Dipl.-Psych. Billigkraft ackert in Kliniken oft umsonst

SEELE Therapeuten in Ausbildung demonstrieren gegen fehlende oder niedrige Bezahlung

In den Kliniken mangelt es nicht an therapeutischem Nachwuchs

BERLIN taz | Die Studentin war vor Angst erstarrt, als sie in die Berliner Klinik kam. Katharina Röpcke nahm die junge Frau auf, führte mir ihr Gespräche. „Ich war für fünf Patienten zuständig“, erzählt Röpcke, 36-jährige Psychotherapeutin in Ausbildung. Die angehenden Therapeuten werden in den Kliniken oft als vollwertige Arbeitskräfte eingesetzt – aber entweder gar nicht oder nur sehr gering bezahlt.

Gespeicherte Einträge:
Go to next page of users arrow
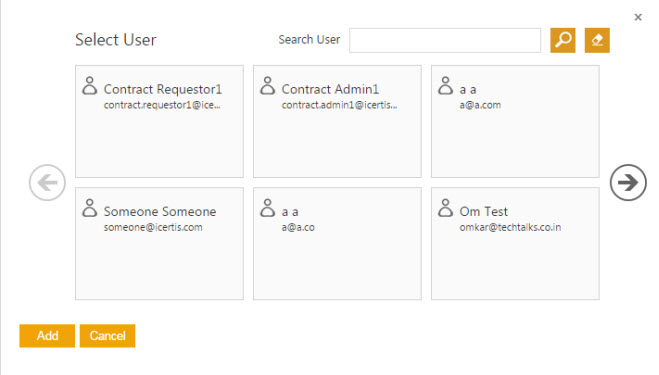 pyautogui.click(x=628, y=182)
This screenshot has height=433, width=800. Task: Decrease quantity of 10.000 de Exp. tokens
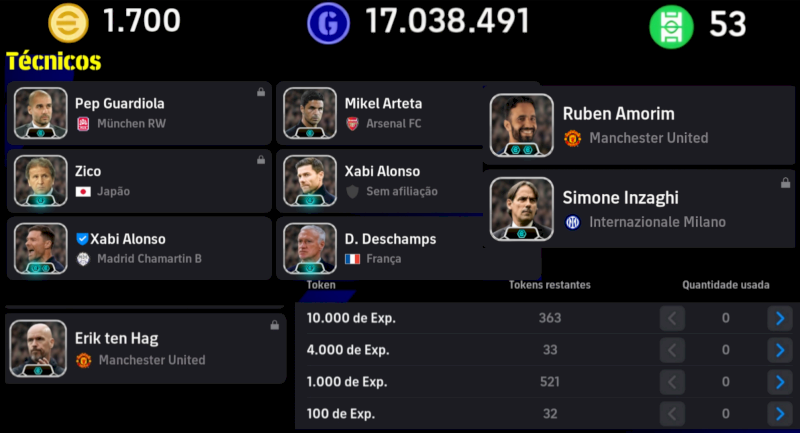pyautogui.click(x=673, y=318)
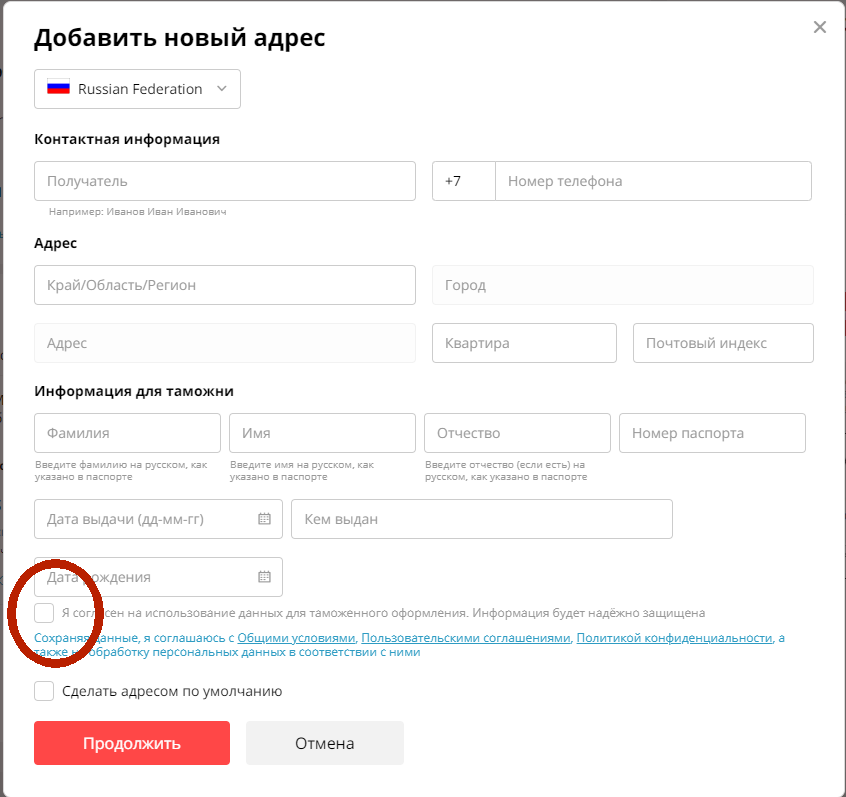The height and width of the screenshot is (797, 846).
Task: Select the Почтовый индекс field
Action: point(722,343)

* _Deine Aufgabe_
Liste jedes Wort im Textauszug auf, das die Buchstabenfolge „therapeut“ enthält, ohne Rücksicht auf Groß- und Kleinschreibung. Nenne sie in der Reihenfolge ihres Vorkommens und führe Wiederholungen einzeln auf.

* _Ergebnis der Übung_
Therapeuten, therapeutischem, Psychotherapeutin, Therapeuten